Sampling distribution for differences of means

If assumptions of the t-distribution are true

  • data come from a normal distribution (normality)
  • both standard deviations are identical (equality of variance, homoscedasticity)
  • and \(\mu_x\) = \(\mu_y\) or \(\mu_x - \mu_y = 0\)

Then, the difference in the means is distributed according to a t-distribution

\[ t(n_x + n_y -2) \sim \frac{\bar{x} - \bar{y}}{\text{se}} \]

with \(n - 2\) degrees of freedom.

Sampling distribution for differences of means

The denominator of the t-statistic is known as the standard error which is calculated according to

\[ \text{se} = \sqrt{\frac{(n_x - 1) \times s_x^2 + (n_y - 1) \times s_y^2}{n_x + n_y - 2}} \times \sqrt{\frac{1}{n_x} + \frac{1}{n_y}} \]

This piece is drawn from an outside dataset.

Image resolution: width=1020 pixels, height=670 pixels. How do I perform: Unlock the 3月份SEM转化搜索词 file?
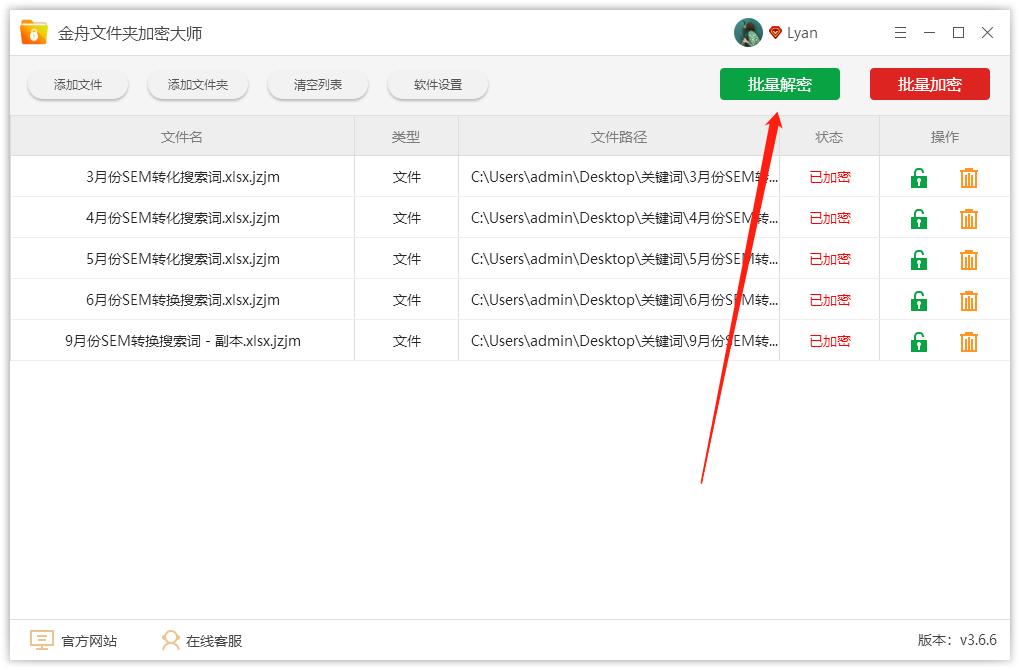[918, 177]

Breaking down the standard error (left term)

Numerator:

\[ (n_x - 1) \times s_x^2 + (n_y - 1) \times s_y^2 \]

Denominator:

\[ n_x + n_y - 2 \] Fraction:

\[ \text{left term} = \sqrt\frac{\text{numerator}}{\text{denominator}} \]

Breaking down the standard error (right term)

\[ \text{right term} = \sqrt{\frac{1}{n_x} + \frac{1}{n_y}} \]

Putting the standard error together again

Product of the left and the right side of the SE equation.

\[ \text{se} = \text{left term} \times \text{right term} \]

Confidence interval for the null hypothesis

The confidence interval for the difference in means is

\[ (\bar{x} - \bar{y}) \pm \tau \times \text{se} \] where \(\pm\tau\) is the lower and upper bounds of in t-distribution that contain 95%, 99% etc. of the area under the curve.

We can work out \(\tau\) on the basis of the lower and upper bound of the CI and the degrees of freedom of our \(t\)-distribution.